Abstract
A primary port in the slave trade, the city of Savannah, Georgia, has but one public monument to slavery. As a text, therefore, Savannah's cityscape lacks a chapter on enslavement. The lone slavery monument's placement, content, and poetic inscription are the products of what was a bitter, decade-long fight over what to include and exclude, an editing process that activated competing interpretations about how and even whether to commemorate the city's participation in the trans-Atlantic slave economy. This article presents a case study on the ethics of remembering and how dominant authorities and marginalized groups, including Savannah's black community, negotiate even among themselves, for the social construction of local history, collective memory, and its visual representations.
Acknowledgments
The author would like to thank Diane Land, Allie Crain, Stan Deaton, Paul Pressly, Jamal Toure, Vaughnette Goode-Walker, and Johnnie Brown for their help with this study.
Additional information
Notes on contributors
Brian Carroll
Dr.

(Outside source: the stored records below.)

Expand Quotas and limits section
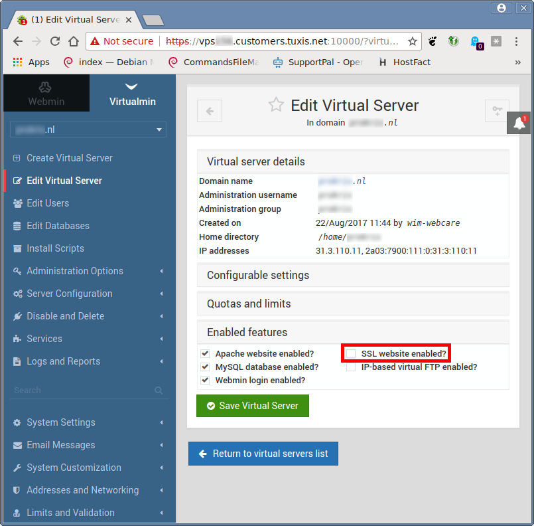Viewport: 534px width, 526px height. click(353, 304)
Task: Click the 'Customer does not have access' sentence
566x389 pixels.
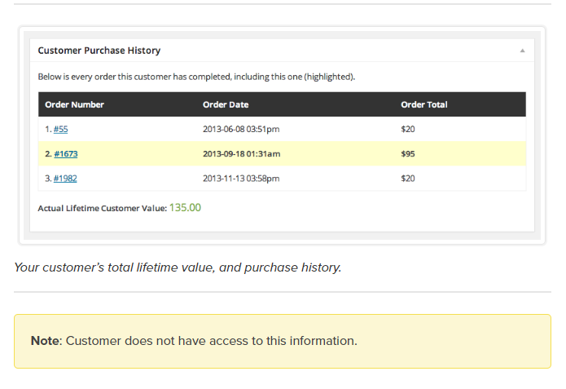Action: click(x=211, y=341)
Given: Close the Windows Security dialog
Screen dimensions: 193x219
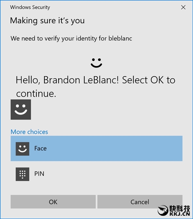Looking at the screenshot, I should pos(183,7).
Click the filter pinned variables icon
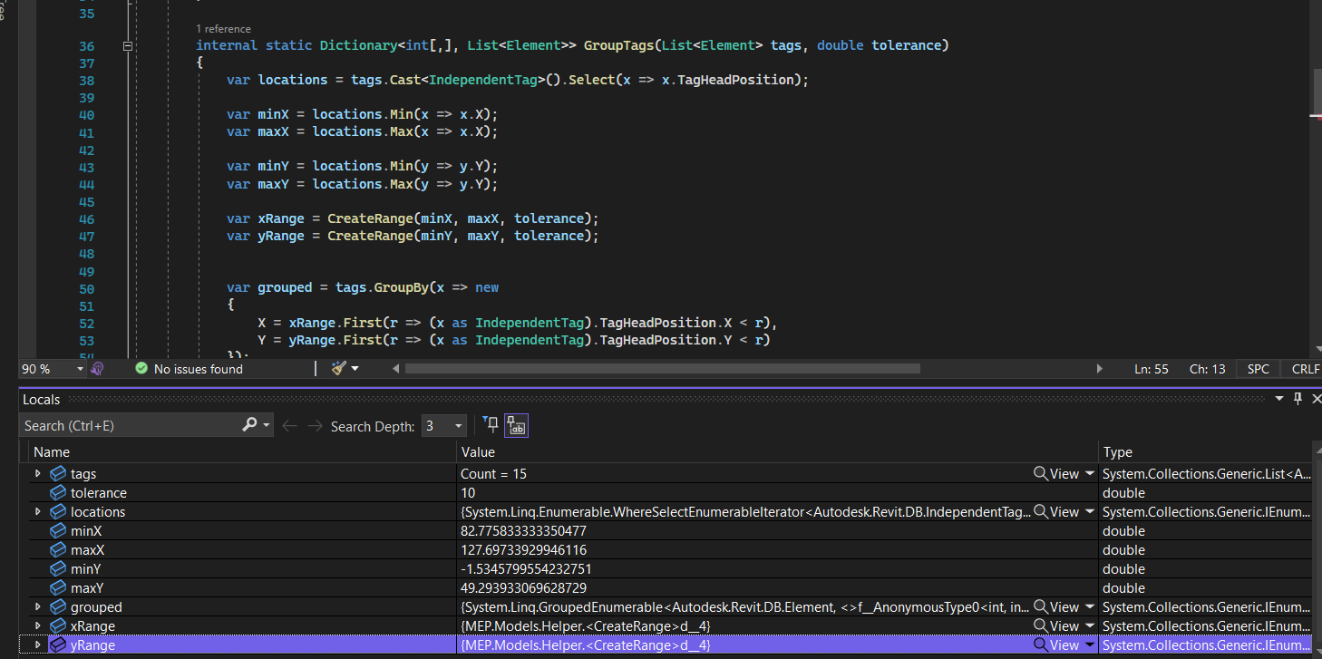The width and height of the screenshot is (1322, 659). (491, 425)
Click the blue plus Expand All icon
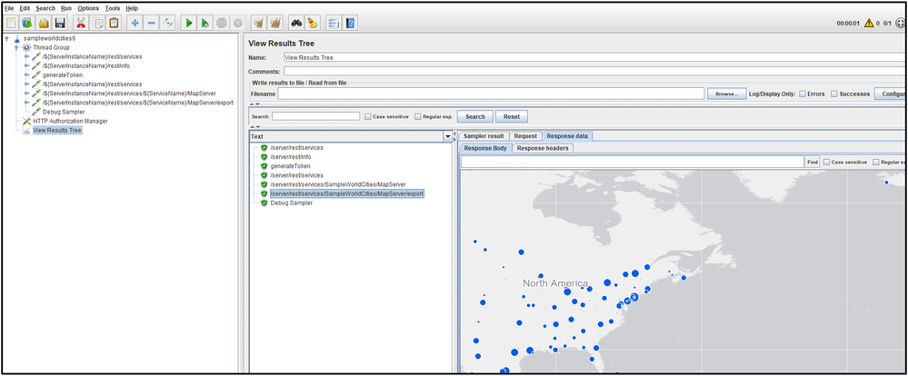 [x=135, y=23]
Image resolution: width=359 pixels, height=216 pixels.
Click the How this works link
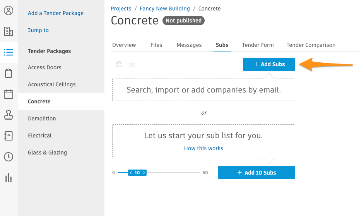tap(203, 148)
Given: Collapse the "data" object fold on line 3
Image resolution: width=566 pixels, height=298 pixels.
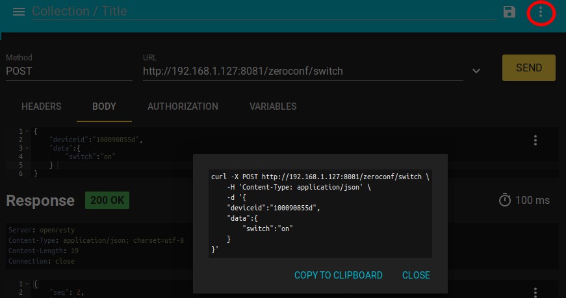Looking at the screenshot, I should coord(27,148).
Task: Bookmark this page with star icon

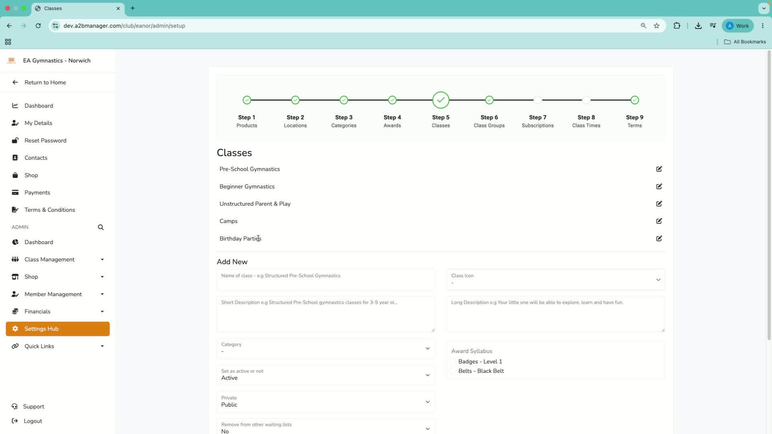Action: [x=657, y=26]
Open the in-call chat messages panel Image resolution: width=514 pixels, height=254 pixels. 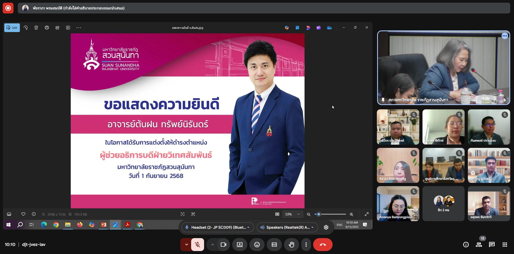click(x=492, y=245)
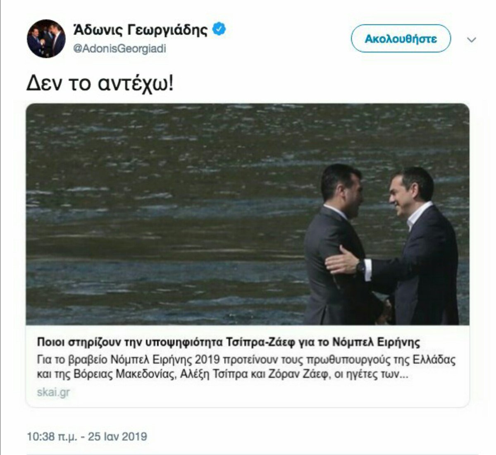The width and height of the screenshot is (496, 455).
Task: Expand the tweet options chevron
Action: pos(472,40)
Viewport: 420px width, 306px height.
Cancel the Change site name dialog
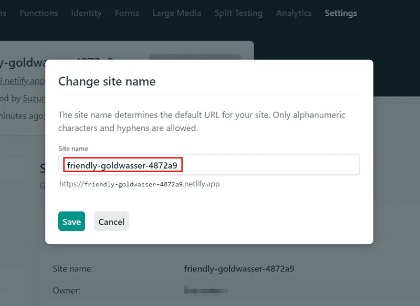pyautogui.click(x=111, y=221)
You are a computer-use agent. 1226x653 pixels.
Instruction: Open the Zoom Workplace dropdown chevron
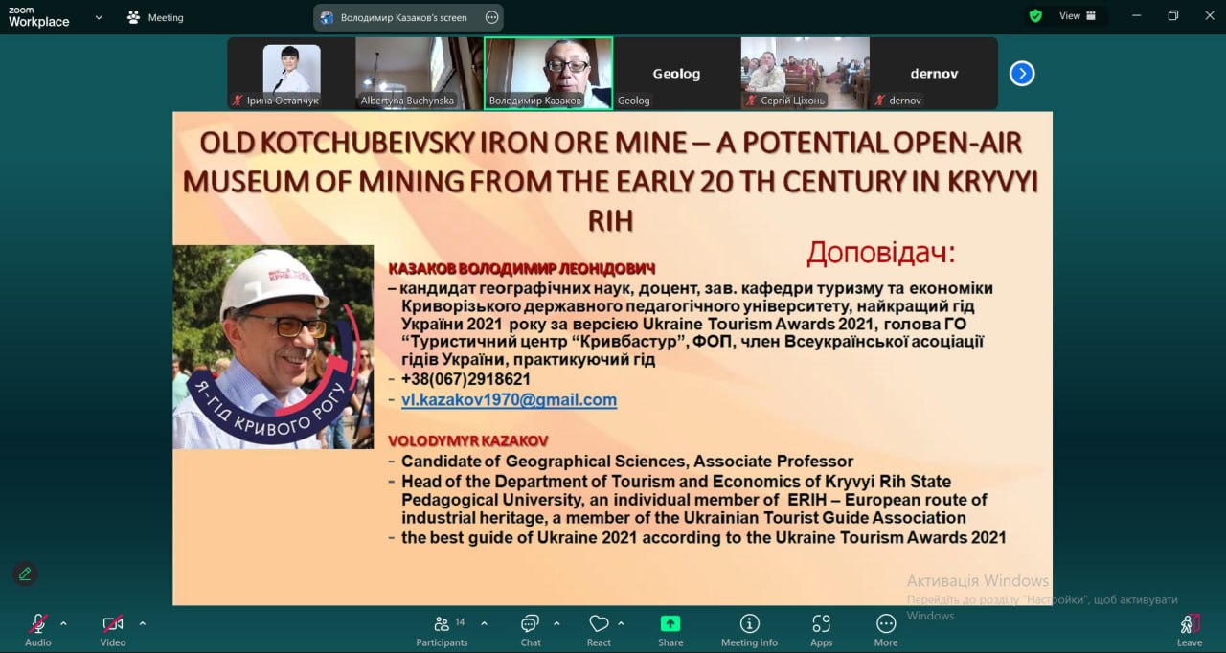(99, 17)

Brian Carroll is professor of Communication and chair of the Department of Communication at Berry College in Mount Berry, Georgia. He is author of When to Stop the Cheering? The Black Press, the Black Community, and the Integration of Professional Baseball; A Devil's Bargain: The Black Press and Black Baseball, 1915–1960; and Writing and Editing for Digital Media, now in its third edition. He earned his PhD from UNC Chapel Hill in 2003. E-mail: [email protected]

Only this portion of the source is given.